# From Scraped Text to Analysis-Ready Corpus

This code was made as a part of course group assignment to build corpus collection. To collect human-written news articles, we used webscrapper.io. 

Since our topic is about Jacinda Ardern resignation, we searched the news articles using Google Search. We only use "ardern" as our search keyword and did not specify "resignation", "resign", "quit" or other word implying her resignation to broaden our search so we can also get the news related to her and then we can filter later. However, we limit our source to one or two outlets. In this case, we used Tools > Advanced Search. And then we put the news site URL to the 'site or domain' field, e.g. https://www.rnz.co.nz/ and https://www.nzherald.co.nz/. We also narrow the results to only use English language. After that, we set the date range of the news article to focus the search in January, which was when the resignation took place. Although apparently we also got the results outside of the date range we set, however we still got most of the news articles in January just as expected.

After the Google Search parameters set, we then use scraper tool webscrapper.io with the url in the url address field as the root.
We set the selector and we also set the story_text as SelectorGroup.

Once the scrape process finished, we export the result to csv. However, since we grouped the text paragraphs, we got our story_text column in json format.
Therefore, we need to clean it. To clean the article content, we use a python script.
Beside cleaning the content, we also use this script to only select the story text, exclude the urls and extra informations that we do not need
and save the result in text files.
Each row in the csv results one text file which file name is from notation, article date and the article title which trimmed to 30 characters.
The trimming is to avoid the issue when we extract the zipped text files due to filename is too long.

Below is the python script we used for this process.

In [None]:
import csv
import os
import re
import json
from datetime import datetime

# Function to sanitize filenames
def sanitize_filename(filename):
    # Replace spaces and special characters with underscores
    return re.sub(r'[<>:\'"/\\|?*]', '_', filename).replace(' ', '_')[:30].ljust(30)

# Function to set the filename from notation, date and title
def set_filename(notation, date_str, sanitized_title):
    # get the date
    # since rnz and nz herald use different date format in their articles
    date_object = datetime.strptime(date_str.strip(), "%I:%M %p on %d %B %Y") if (notation == "rnz") else datetime.strptime(date_str.strip(), '%d %b, %Y %I:%M %p') # else nzherald
    formatted_date = date_object.strftime("%Y-%m-%d")

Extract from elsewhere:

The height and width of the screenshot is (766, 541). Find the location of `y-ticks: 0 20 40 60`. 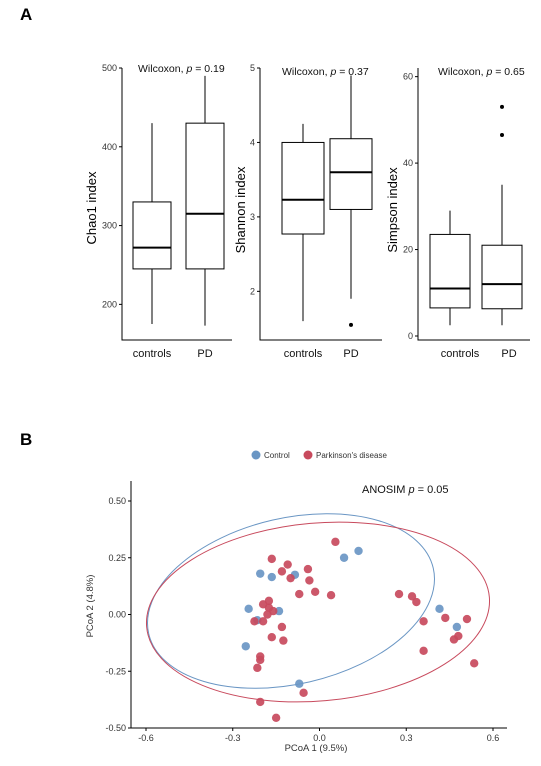

y-ticks: 0 20 40 60 is located at coordinates (410, 206).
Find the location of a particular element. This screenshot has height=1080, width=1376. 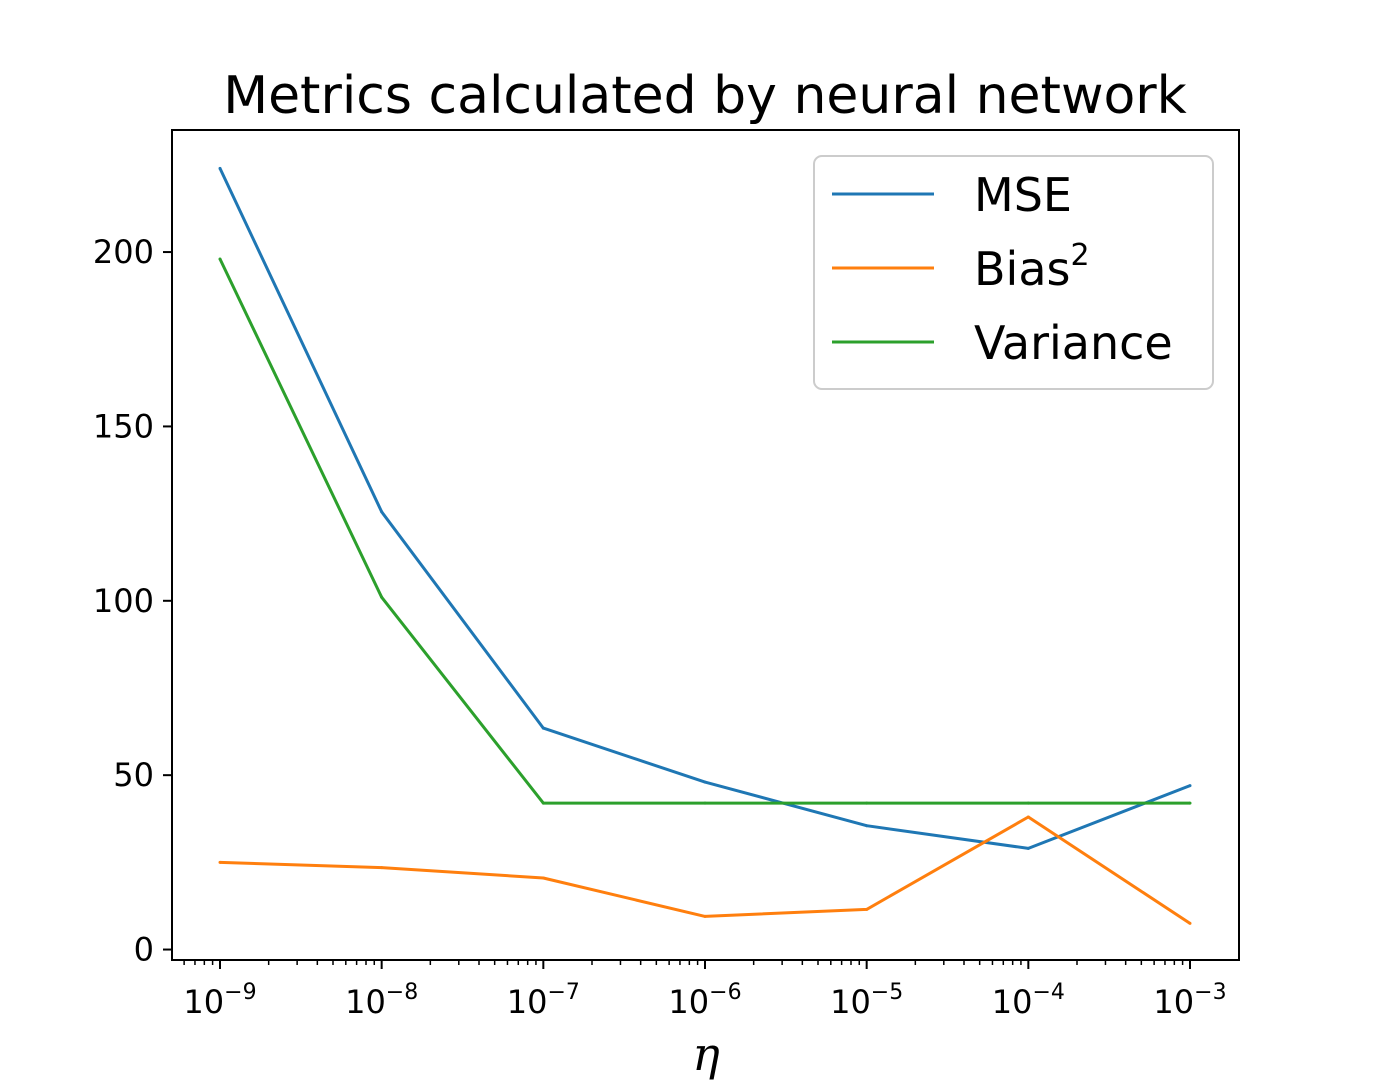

    return f"{notation} {formatted_date} {filename}"

# Function to convert the json format of the story_text to plain text
def clean_text(json_str):
    # Initialize a list to hold the values
    story_text_arr = []

    json_array = json.loads(json_str)

    # Extract values from each JSON object
    for obj in json_array:
        # Example: Extract the 'story_text' value from each JSON object
        paragraph = obj.get('story_text')
        story_text.append(paragraph)

    return story_text_arr

# use these for rnz, and comment the nzherald part
notation = '[rnz]'
csv_file_path = 'googleArdern.csv' # Path to the input CSV file
output_directory = 'googleArdern_rnz_output_text_only'  # Directory where text files will be saved

# use these for nzherald, and comment the rnz part
# notation = '[nzherald]'
# csv_file_path = 'google_nzherald.csv' # Path to the input CSV file
# output_directory = 'google_nzherald_output_text_only'  # Directory where text files will be saved

# Create output directory if it does not exist
os.makedirs(output_directory, exist_ok=True)

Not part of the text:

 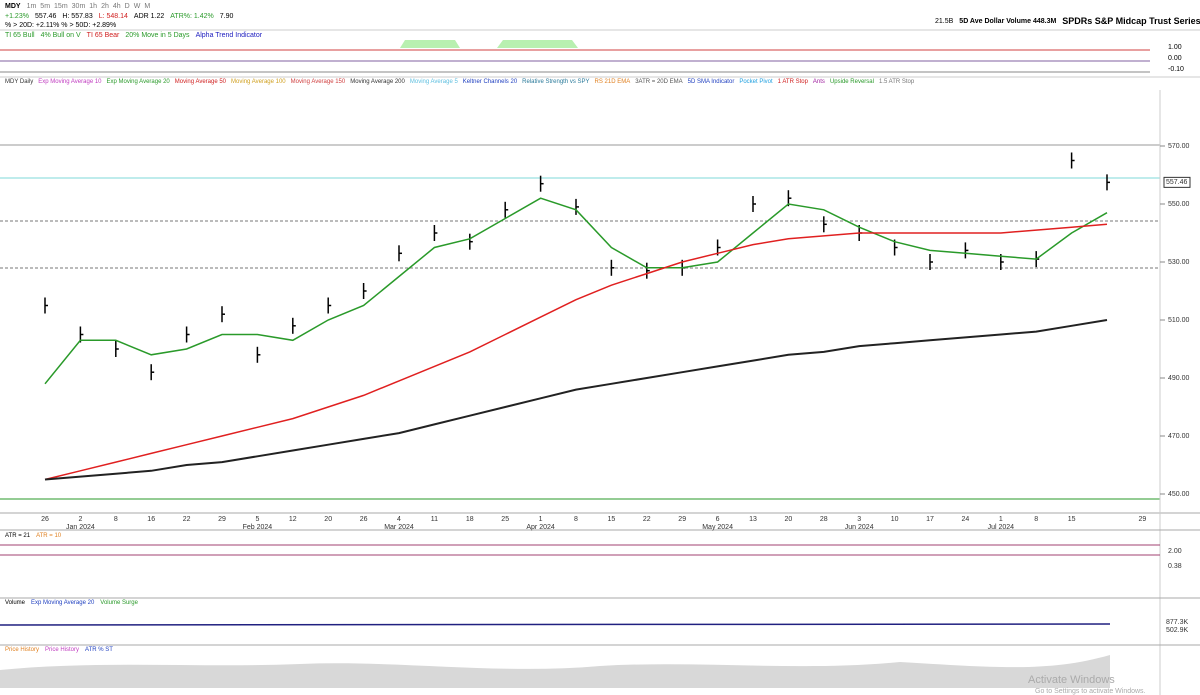 I want to click on signal-values: 1.00 0.00 -0.10, so click(x=1176, y=58).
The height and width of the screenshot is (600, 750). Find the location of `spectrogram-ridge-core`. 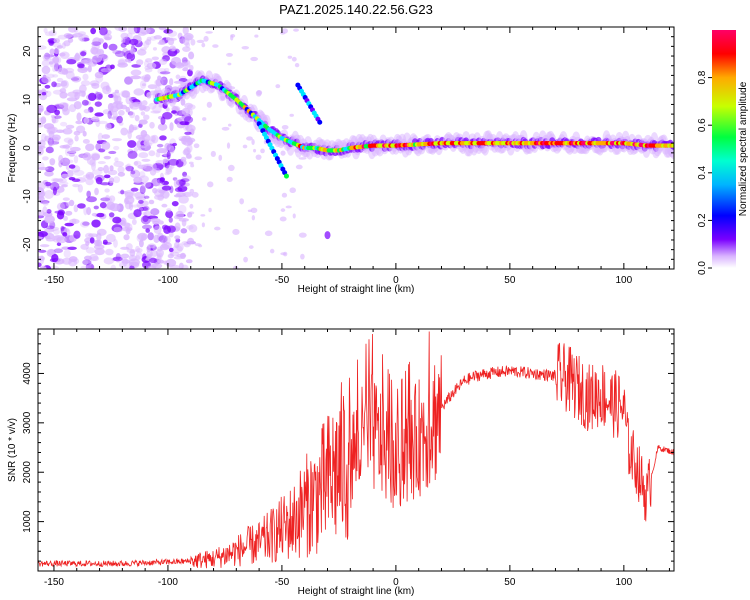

# Open the CSV file for reading
with open(csv_file_path, mode='r', newline='', encoding='utf-8') as csv_file:
    csv_reader = csv.reader(csv_file)

    # Process each row in the CSV file
    for row_index, row in enumerate(csv_reader):
        if len(row) >= 7 and row[5].strip() != '' and 'Ardern' in row[6]: # filter only when text contains 'ardern'
            filename_base = sanitize_filename(row[4].strip()) # Get the title from the 5th column (index 4)
            filename = set_filename(notation, row[5], filename_base)

            # Create a file name for each row
            text_file_name = f'{filename}.txt'
            text_file_path = os.path.join(output_directory, text_file_name)

            # get the story text
            story_text = clean_text(row[6])

            # Open the text file for writing
            with open(text_file_path, mode='w', encoding='utf-8') as txt_file:
                row_text = '\n\n'.join(str(x) for x in story_text)
                txt_file.write(row_text + '\n')

print(f"Each row has been written to a separate text file in '{output_directory}' directory.")

After running the script, we got the cleaned text files as a result from scraping from rnz and nzherald sites.